Policy signals across the region remain mixed, and that uncertainty shapes investor risk calculations. Rwanda has become one of Africa’s most favourable environments for electric vehicles through a clear incentive package: free land for charging, discounted electricity for EVs, zero import duties on EVs and parts, and tax breaks that attracted manufacturers. Kenya’s policy picture is more fractured.
Announcements such as a presidential plan to waive taxes on early locally assembled EVs sit alongside legislative proposals that could impose VAT on electric bikes, buses and batteries. Targets such as having at least five percent of newly registered vehicles be electric by 2025 look unlikely to be met; Kenya’s registered EV stock is in the low thousands. Government clarity matters because changes to tax, duty and tariff frameworks can quickly swing the economics of locally assembled buses and planned depot investments.
Read also: TotalEnergies and DelAgua drive 200,000 cookstove rollout across rural Rwanda
On the ground, the selling points for operators are tangible: lower fuel bills, reduced maintenance intervals and quieter vehicles that can raise the quality of urban transport. Public health externalities are also relevant; cities such as Nairobi and Kampala face acute air pollution burdens, and switching heavy diesel fleets to electric drivetrains can cut particulates and NOx emissions immediately. BasiGo’s own data, millions of passengers carried and thousands of tonnes of emissions avoided, helps make the argument to municipal officials and SACCOs that the technology is viable at scale.
Proparco’s entrance signals both confidence and a shifting financing landscape. DFIs are no longer limited to grants and concessional loans; they are deploying structured equity and blended instruments to de-risk private capital entry. For policymakers and municipal transport planners, the urgent question is how to convert pilot deployments into corridor-level replacements while ensuring that incentives, electrical grids and regulatory frameworks do not stall momentum.

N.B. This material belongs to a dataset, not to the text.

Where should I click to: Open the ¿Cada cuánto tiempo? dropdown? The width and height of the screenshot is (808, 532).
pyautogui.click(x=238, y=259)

BasiGo’s ambition, to reach 1,000 buses by 2027 and expand into more African cities, will become a practical litmus test of whether the continent’s electric bus market can be industrialized with local jobs, resilient charging networks and private capital that is willing to move from demonstration projects to broad deployments.
The combination of DFI finance, local assembly and leasing models gives BasiGo and its peers a path toward scale. The depth of policy support, the ability to lower battery and charging costs through volume, and the discipline of proving unit economics in diverse African urban systems will determine whether that path becomes a highway or a collection of side streets.